WHAT THE EXERCISE ASKS: Update the entries below by changing each "Screen dimensions" to "Display size" and keeping everything else the same.

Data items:
'''
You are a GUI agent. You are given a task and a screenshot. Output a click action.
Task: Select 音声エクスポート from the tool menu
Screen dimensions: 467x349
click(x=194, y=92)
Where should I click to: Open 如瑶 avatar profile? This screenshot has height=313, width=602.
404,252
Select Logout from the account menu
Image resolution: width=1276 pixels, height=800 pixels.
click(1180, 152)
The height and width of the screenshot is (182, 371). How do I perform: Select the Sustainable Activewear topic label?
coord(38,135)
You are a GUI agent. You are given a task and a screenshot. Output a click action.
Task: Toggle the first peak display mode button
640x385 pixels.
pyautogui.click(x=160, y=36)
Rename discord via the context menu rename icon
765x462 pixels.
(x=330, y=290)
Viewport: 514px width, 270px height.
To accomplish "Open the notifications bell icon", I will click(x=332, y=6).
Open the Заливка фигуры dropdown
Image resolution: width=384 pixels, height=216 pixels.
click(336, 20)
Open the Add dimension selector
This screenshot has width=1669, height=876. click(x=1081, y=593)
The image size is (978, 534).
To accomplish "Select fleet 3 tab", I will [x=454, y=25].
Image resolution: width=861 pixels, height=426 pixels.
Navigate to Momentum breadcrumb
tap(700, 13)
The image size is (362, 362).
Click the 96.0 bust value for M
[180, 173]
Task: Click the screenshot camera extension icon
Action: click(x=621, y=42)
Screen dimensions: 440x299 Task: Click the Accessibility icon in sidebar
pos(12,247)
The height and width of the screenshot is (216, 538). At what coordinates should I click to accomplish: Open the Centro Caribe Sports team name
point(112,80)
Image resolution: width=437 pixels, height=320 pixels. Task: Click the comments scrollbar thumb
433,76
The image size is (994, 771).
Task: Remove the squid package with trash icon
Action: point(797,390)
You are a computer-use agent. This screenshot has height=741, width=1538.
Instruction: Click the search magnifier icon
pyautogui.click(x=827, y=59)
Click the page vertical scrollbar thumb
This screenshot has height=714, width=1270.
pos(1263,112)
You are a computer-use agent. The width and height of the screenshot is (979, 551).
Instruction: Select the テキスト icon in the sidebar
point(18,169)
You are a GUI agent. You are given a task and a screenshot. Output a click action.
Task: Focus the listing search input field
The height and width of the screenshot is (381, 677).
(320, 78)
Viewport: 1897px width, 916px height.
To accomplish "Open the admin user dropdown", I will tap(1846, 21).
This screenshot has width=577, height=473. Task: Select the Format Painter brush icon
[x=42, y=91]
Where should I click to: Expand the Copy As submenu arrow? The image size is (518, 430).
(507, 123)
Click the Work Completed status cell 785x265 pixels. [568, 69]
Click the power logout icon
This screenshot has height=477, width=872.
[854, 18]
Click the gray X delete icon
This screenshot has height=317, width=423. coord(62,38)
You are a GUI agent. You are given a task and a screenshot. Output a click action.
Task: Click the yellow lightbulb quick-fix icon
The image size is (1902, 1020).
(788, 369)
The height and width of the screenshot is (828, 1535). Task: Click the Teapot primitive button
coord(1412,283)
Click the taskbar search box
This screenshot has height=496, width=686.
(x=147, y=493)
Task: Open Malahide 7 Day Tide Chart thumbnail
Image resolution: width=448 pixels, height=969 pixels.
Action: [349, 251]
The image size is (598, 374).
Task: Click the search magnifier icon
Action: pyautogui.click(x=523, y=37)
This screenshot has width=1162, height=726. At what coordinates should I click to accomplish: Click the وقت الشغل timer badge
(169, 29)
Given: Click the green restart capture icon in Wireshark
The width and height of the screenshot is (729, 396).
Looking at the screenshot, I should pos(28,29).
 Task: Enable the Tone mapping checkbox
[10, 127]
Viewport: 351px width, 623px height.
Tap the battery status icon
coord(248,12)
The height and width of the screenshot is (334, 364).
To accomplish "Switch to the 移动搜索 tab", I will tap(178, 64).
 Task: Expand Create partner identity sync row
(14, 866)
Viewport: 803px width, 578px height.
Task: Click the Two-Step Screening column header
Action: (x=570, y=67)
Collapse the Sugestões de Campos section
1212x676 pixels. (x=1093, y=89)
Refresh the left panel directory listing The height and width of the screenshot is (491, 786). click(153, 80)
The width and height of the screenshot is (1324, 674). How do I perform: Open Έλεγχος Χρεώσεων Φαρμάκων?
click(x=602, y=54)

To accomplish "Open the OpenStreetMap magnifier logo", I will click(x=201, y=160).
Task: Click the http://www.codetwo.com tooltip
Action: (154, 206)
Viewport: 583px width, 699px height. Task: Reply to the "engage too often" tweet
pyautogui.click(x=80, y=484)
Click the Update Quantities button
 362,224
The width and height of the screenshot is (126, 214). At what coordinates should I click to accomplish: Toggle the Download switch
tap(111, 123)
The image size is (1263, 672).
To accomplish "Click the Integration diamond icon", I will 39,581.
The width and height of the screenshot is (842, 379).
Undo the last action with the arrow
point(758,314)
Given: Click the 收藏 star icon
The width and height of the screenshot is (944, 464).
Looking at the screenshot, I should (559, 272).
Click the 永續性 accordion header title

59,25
'''
ANSWER TO THE EXERCISE:
You are a GUI agent. You are given a task and a screenshot. Output a click action.
Task: Select 音声エクスポート from the tool menu
Display size: 467x349
click(x=194, y=92)
Where should I click to: Open 如瑶 avatar profile? This screenshot has height=313, width=602.
404,252
Select Logout from the account menu
Image resolution: width=1276 pixels, height=800 pixels.
click(1180, 152)
The height and width of the screenshot is (182, 371). How do I perform: Select the Sustainable Activewear topic label?
coord(38,135)
You are a GUI agent. You are given a task and a screenshot. Output a click action.
Task: Toggle the first peak display mode button
640x385 pixels.
pyautogui.click(x=160, y=36)
Rename discord via the context menu rename icon
765x462 pixels.
(x=330, y=290)
Viewport: 514px width, 270px height.
To accomplish "Open the notifications bell icon", I will click(x=332, y=6).
Open the Заливка фигуры dropdown
Image resolution: width=384 pixels, height=216 pixels.
click(336, 20)
Open the Add dimension selector
This screenshot has width=1669, height=876. click(x=1081, y=593)
The image size is (978, 534).
To accomplish "Select fleet 3 tab", I will [x=454, y=25].
Image resolution: width=861 pixels, height=426 pixels.
Navigate to Momentum breadcrumb
tap(700, 13)
The image size is (362, 362).
Click the 96.0 bust value for M
[180, 173]
Task: Click the screenshot camera extension icon
Action: click(x=621, y=42)
Display size: 440x299 Task: Click the Accessibility icon in sidebar
pos(12,247)
The height and width of the screenshot is (216, 538). At what coordinates should I click to accomplish: Open the Centro Caribe Sports team name
point(112,80)
Image resolution: width=437 pixels, height=320 pixels. Task: Click the comments scrollbar thumb
433,76
The image size is (994, 771).
Task: Remove the squid package with trash icon
Action: point(797,390)
You are a computer-use agent. This screenshot has height=741, width=1538.
Instruction: Click the search magnifier icon
pyautogui.click(x=827, y=59)
Click the page vertical scrollbar thumb
This screenshot has height=714, width=1270.
pos(1263,112)
You are a computer-use agent. The width and height of the screenshot is (979, 551).
Instruction: Select the テキスト icon in the sidebar
point(18,169)
You are a GUI agent. You are given a task and a screenshot. Output a click action.
Task: Focus the listing search input field
The height and width of the screenshot is (381, 677).
(320, 78)
Viewport: 1897px width, 916px height.
To accomplish "Open the admin user dropdown", I will tap(1846, 21).
This screenshot has width=577, height=473. Task: Select the Format Painter brush icon
[x=42, y=91]
Where should I click to: Expand the Copy As submenu arrow? The image size is (518, 430).
(507, 123)
Click the Work Completed status cell 785x265 pixels. [568, 69]
Click the power logout icon
This screenshot has height=477, width=872.
[854, 18]
Click the gray X delete icon
This screenshot has height=317, width=423. coord(62,38)
You are a GUI agent. You are given a task and a screenshot. Output a click action.
Task: Click the yellow lightbulb quick-fix icon
The image size is (1902, 1020).
(788, 369)
The height and width of the screenshot is (828, 1535). Task: Click the Teapot primitive button
coord(1412,283)
Click the taskbar search box
This screenshot has height=496, width=686.
(x=147, y=493)
Task: Open Malahide 7 Day Tide Chart thumbnail
Image resolution: width=448 pixels, height=969 pixels.
Action: [349, 251]
The image size is (598, 374).
Task: Click the search magnifier icon
Action: pyautogui.click(x=523, y=37)
This screenshot has width=1162, height=726. At what coordinates should I click to accomplish: Click the وقت الشغل timer badge
(169, 29)
Given: Click the green restart capture icon in Wireshark
The width and height of the screenshot is (729, 396).
Looking at the screenshot, I should pos(28,29).
 Task: Enable the Tone mapping checkbox
[10, 127]
Viewport: 351px width, 623px height.
Tap the battery status icon
coord(248,12)
The height and width of the screenshot is (334, 364).
To accomplish "Switch to the 移动搜索 tab", I will tap(178, 64).
 Task: Expand Create partner identity sync row
(14, 866)
Viewport: 803px width, 578px height.
Task: Click the Two-Step Screening column header
Action: (x=570, y=67)
Collapse the Sugestões de Campos section
1212x676 pixels. (x=1093, y=89)
Refresh the left panel directory listing The height and width of the screenshot is (491, 786). click(153, 80)
The width and height of the screenshot is (1324, 674). How do I perform: Open Έλεγχος Χρεώσεων Φαρμάκων?
click(x=602, y=54)

To accomplish "Open the OpenStreetMap magnifier logo", I will click(x=201, y=160).
Task: Click the http://www.codetwo.com tooltip
Action: (154, 206)
Viewport: 583px width, 699px height. Task: Reply to the "engage too often" tweet
pyautogui.click(x=80, y=484)
Click the Update Quantities button
 362,224
The width and height of the screenshot is (126, 214). At what coordinates should I click to accomplish: Toggle the Download switch
tap(111, 123)
The image size is (1263, 672).
To accomplish "Click the Integration diamond icon", I will 39,581.
The width and height of the screenshot is (842, 379).
Undo the last action with the arrow
point(758,314)
Given: Click the 收藏 star icon
The width and height of the screenshot is (944, 464).
Looking at the screenshot, I should (559, 272).
Click the 永續性 accordion header title

59,25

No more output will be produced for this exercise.